Dressing in Style

by SugarPesticide


Challenges

In a disappointing twist, the monstrous thing turned out to be a huge swath of fabric hanging from a clothesline. Rainbow Dash was thoroughly embarrassed.

“What is that thing doing in there anyway?” she huffed five minutes afterward, shifting uncomfortably on the kitchen floor. “Is it just hanging around waiting for somepony to walk into it and freak out, or what?”

“Why, Rainbow Dash! Are you implying that I set all of that up for the express purpose of making a foal out of you?”

“Pretty much.”

Well.” Rarity sniffed haughtily, pausing in her impromptu first-aid to stick her nose toward the ceiling. “At the very least, you could have given me some credit for my own foresight!

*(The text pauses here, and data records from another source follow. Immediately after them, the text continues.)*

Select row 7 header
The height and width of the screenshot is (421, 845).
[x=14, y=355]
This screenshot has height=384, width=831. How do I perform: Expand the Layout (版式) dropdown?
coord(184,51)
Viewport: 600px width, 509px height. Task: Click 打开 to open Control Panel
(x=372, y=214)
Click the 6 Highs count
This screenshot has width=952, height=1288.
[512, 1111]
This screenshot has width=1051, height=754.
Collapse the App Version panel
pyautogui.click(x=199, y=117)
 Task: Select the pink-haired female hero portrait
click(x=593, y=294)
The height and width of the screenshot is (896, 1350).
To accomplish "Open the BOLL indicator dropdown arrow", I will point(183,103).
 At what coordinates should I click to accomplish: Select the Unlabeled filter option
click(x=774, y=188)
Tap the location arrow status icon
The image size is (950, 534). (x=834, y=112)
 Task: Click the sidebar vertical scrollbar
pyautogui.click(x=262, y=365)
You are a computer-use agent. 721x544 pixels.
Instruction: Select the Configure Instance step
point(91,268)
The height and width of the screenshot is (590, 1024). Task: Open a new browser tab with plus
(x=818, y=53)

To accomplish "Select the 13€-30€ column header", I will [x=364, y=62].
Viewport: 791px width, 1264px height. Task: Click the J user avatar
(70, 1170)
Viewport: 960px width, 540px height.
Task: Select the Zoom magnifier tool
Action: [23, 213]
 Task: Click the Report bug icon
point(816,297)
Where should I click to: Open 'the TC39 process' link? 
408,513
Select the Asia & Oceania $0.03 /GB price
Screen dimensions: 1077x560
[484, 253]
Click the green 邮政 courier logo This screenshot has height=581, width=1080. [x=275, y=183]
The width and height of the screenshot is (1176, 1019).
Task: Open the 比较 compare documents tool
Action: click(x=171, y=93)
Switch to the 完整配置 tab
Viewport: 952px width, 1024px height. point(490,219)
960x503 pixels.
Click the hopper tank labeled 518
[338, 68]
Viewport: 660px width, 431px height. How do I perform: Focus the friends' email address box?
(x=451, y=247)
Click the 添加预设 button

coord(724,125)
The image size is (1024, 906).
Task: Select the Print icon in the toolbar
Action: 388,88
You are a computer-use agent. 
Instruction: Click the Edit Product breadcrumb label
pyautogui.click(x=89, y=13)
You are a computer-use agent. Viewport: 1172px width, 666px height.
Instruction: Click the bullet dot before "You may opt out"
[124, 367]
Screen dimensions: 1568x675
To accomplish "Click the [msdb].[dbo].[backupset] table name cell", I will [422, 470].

If I were truly about to play a trick on you, I would not have gone to nearly as much effort as I did in accidentally doing so.”

“Gee, thanks.” Rainbow frowned. “I think.”

“Though I must admit,” the unicorn added thoughtfully, “that if I’d known you could be so easily spooked by some cloth, I might have actually decided to go ahead and—”

“I wasn’t spooked!” Rainbow interrupted quickly. “The Dash doesn’t get spooked. I was just the teeniest bit surprised that it was so dark inside. I mean, you don’t have vision that good, right?”

“Hm. Well, ‘The Dash’ made an awfully convincing argument otherwise. What with your shrieking and flapping around like a wayward bat—”

“I thought that thing was a dragon!”

“How could you possibly make that mistake?”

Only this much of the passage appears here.